4D Rotary Position Embedding (4D RoPE)

Updated 30 November 2025

4D RoPE is a generalization of rotary position encoding that injects 4D positional information via multidimensional rotations, ensuring attention depends only on relative differences.
It employs both a block-diagonal method with fixed sinusoidal frequencies and a learnable Lie-algebraic approach to encode high-dimensional coordinates.
Empirical results show that integrating 4D RoPE into Transformers significantly improves spatiotemporal detection metrics and overall model efficiency.

A 4D Rotary Position Embedding (4D RoPE) generalizes the rotary position encoding paradigm, originally devised for one-dimensional token sequences, to settings where each token is associated with a position in four-dimensional coordinate space. This approach enables Transformer architectures to encode relative positional biases across modalities requiring high-dimensional structure, such as spatiotemporal detection or volumetric data, retaining the theoretical advantages of RoPE—namely, relative-only attention dependence, continuity beyond fixed grid resolutions, and compatibility with orthogonality-preserving attention mechanisms. Unlike fixed or learnable absolute embeddings, 4D RoPE injects positional information by applying multidimensional rotations to query and key vectors in attention modules, yielding representations intrinsically sensitive to spatial and/or temporal displacements.

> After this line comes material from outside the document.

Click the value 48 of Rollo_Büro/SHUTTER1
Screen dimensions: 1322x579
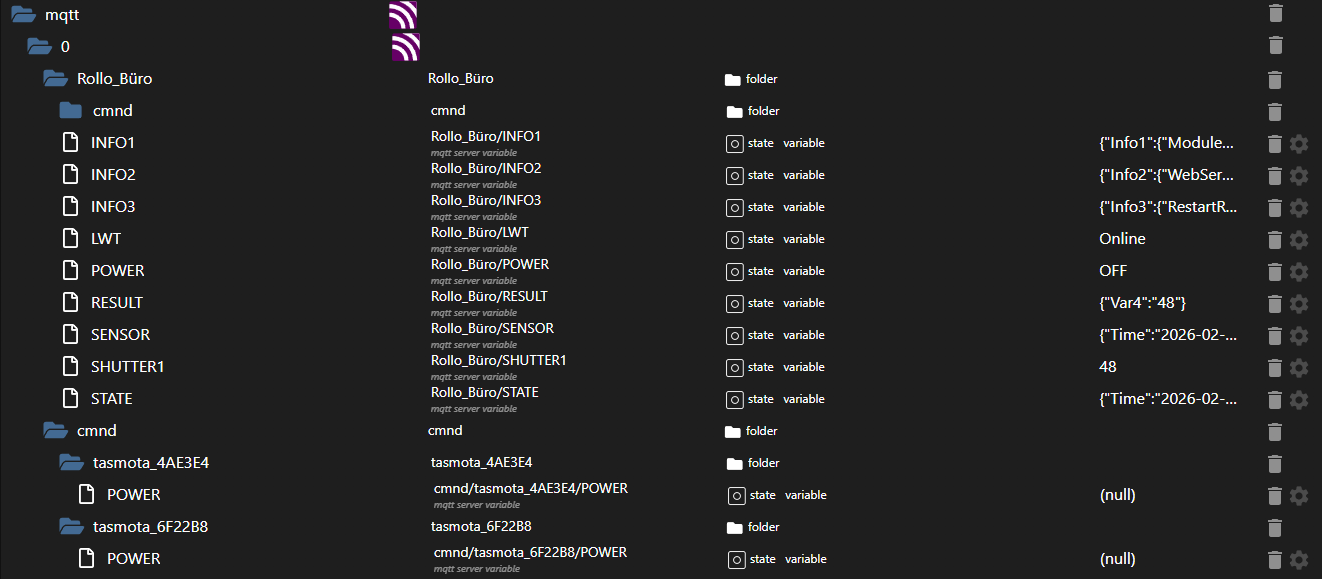(1108, 366)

1. Theoretical Frameworks for 4D RoPE

Rotary Position Embedding (RoPE) originates from [RoFormer, (Su et al., 2021)], encoding scalar or vector positional indices by rotating each 2D subspace of a model’s embedding space via block-diagonal orthogonal matrices. RoPE’s critical property is that the resulting inner product between rotated queries and keys depends solely on relative position differences, not absolute locations.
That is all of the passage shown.